What if none of this helps, and your exclusively breastfed baby is still unsettled, or has other symptoms?

Could it be an allergy to something in my milk?

This is a common suggestion to parents of unsettled babies. However, most unsettled babies are not suffering from food allergies. This may seem at odds with what you have heard, or the impression you have of allergy rates!

It is true that more babies are being referred to allergy clinics – in the UK there was a fourfold increase between 2006 and 2020. (1) However, studies indicate that food allergy rates in young children don’t seem to have increased during this time. (2,3,4,5,6)

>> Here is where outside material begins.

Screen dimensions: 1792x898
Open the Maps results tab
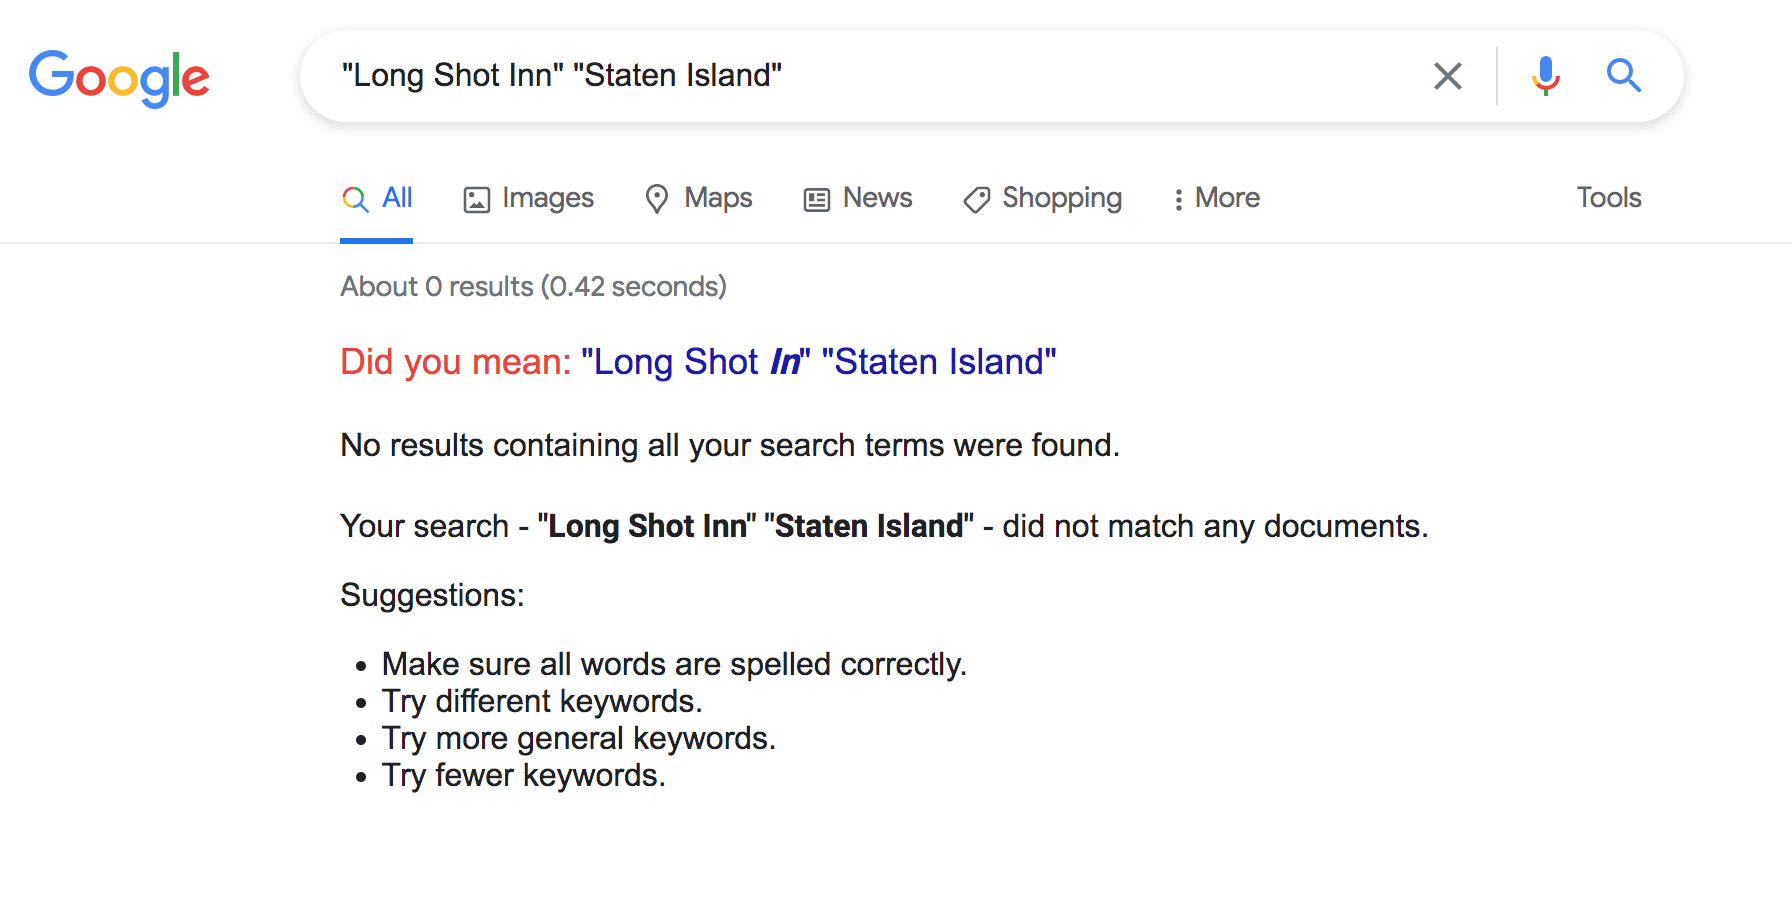coord(718,198)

Food allergy is more common in some regions of the world than others, with lower rates in rural communities and low income countries. For instance, 1 in 500 children in South India is estimated to be affected by food allergy, whereas in urban communities and high-income countries rates are higher. (7,8) It is estimated that up to 1 in 20 babies and young children in the UK has a food allergy. (9)

Parents of older babies who have started family foods (solids) are often right when they suspect their child has a food allergy. Common food allergens include egg, nuts, milk, fish, shellfish, and sesame. However, cow’s milk allergy (CMPA) in young babies is thought to be significantly overdiagnosed by both parents and doctors. Some reports suggest that nine out of ten babies treated for milk allergy can probably tolerate cow’s milk without an allergic reaction. (10, 11)

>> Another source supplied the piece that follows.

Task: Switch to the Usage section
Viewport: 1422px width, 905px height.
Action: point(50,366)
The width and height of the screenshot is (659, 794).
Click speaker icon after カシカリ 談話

What is an allergic reaction?

An allergic reaction is the immune system responding to a specific ‘trigger’. An allergic reaction is always ‘reproducible’ – the food causes similar symptoms every time the child eats or drinks that ingredient, usually within two hours of eating it. Once the trigger is removed, symptoms typically settle down within two or three hours. A medical professional will be able to diagnose an allergic reaction and advise you on the best course of action for that particular allergy. If you think your baby has a food allergy, you might want to speak with your doctor about allergy testing.

Allergic reactions are very rare in babies who are exclusively breastfed (fed only at the breast or with expressed human milk, and haven’t yet started family foods). It has been estimated that if you drink one pint of cow’s milk, your nursing baby would need to consume about 2000 litres of your milk in one feed to ingest enough cow’s milk protein to cause an allergic reaction (12). These tiny amounts of allergenic cow’s milk protein can only be detected in breastmilk for a few hours after you drink cow’s milk. Similar findings have been shown for egg, peanut and wheat. When older babies who have started solids are given cow’s milk directly, it typically takes one teaspoon of milk to cause a reaction. (12) If your baby is having formula as well as breastfeeding, they are much more likely to be reacting to the formula than to your milk.

Types of Food Allergy

There are two types of food allergies – IgE (immediate) and non-IgE (delayed).

IgE (immediate) allergies

Symptoms may include:

  • itchy hives,
  • lip or eye swelling,
  • vomiting,
  • coughing or wheezing,
  • sneezing.

These occur within two hours of consuming a food and, usually, this happens the first time the baby eats the food. Egg and nuts are the most common triggers. Symptoms usually settle completely within two to three hours, and antihistamine medication can help.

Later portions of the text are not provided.